During his lifetime, Martin reputedly handled over 30 plant closures in 12 countries, created crisis planning systems for more than 50 companies, trained thousands of executives in Asia, Australia and Europe in media and crisis communications and managed international repositioning and rebranding programmes for several multinational corporations.
Martin was never visibly harried by events and his polite and well-reasoned managerial style was always impressive. I think that’s what helped make him such a brilliant crisis counsellor. He won plaudits for his serene diplomacy rather than grandstanding to make his point heard.
His range and depth of crisis handling was truly staggering – from the aftermath of Esso’s Melbourne refinery explosion, which left the whole of the state of Victoria, Australia, without gas for a fortnight, to computer maker Dell’s interests in China when a disgruntled Beijing dealer attempted to have the company debarred from the Chinese market.
Among the most celebrated crises that Martin participated in were Johnson & Johnson’s Tylenol pain relief recall, where he counselled on the crisis in the only non-US Tylenol market, Ireland.
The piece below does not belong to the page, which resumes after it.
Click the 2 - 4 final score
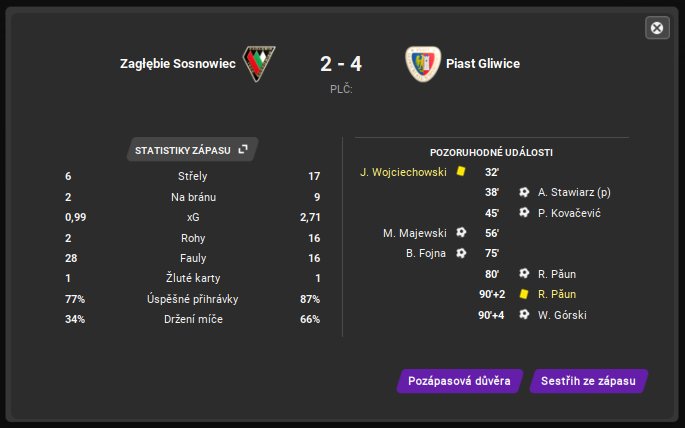685x428 pixels. tap(341, 64)
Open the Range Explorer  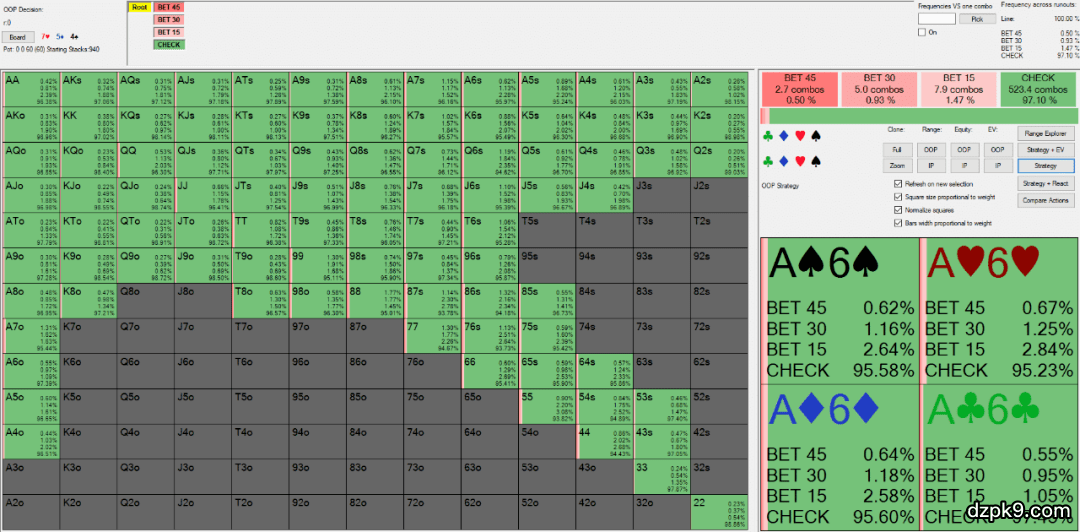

Indeed, his deft handling of the situation made a brilliant case study in crisis management for PR text books as did the famous Perrier mineral water recall and re-launch he was involved in. There aren’t many individuals who have that kind of track record in the industry.
There are countless books written on issues and crisis management, yet for me Martin’s numerous essays on the subject and the chapter he authored for the first edition of “Exploring Public Relations” in 2006 are standout texts. Why? Because they are written, in clear and unequivocal language, by an executive who has been at the heart of managing many global crisis scenarios.
Martin was great at conveying to multicultural audiences how a crisis would pan out in reality rather than just in the theoretical context of a textbook. But of course like all great teachers and masters of their subject Martin made crisis communications management very accessible and straightforward to a wide variety of audiences. Important when you are dealing with crises than span the globe and for executives whose mother tongue is not English. We all learnt a lot from him.
When Martin left the London office of Burson-Marsteller in the mid-1990s he was subsequently based in Singapore as chairman of the company’s ASEAN offices before setting up the boutique PR agency of Kissmann Langford in 2002 with his former Burson-Marsteller colleague Edna Kissmann. They went on to work together for some of the world’s biggest organisations.
He was a Fellow of the Institute of Public Relations and was Chairman of the then Public Relations Consultants Association (now known as the Public Relations and Communications Association) in the UK from 1992–1994.
Martin was truly a legend in his own lifetime and was the deserved recipient of many PR industry awards including being named by PRWeek as “Public Relations Professional of the Year”. He will be missed by many people.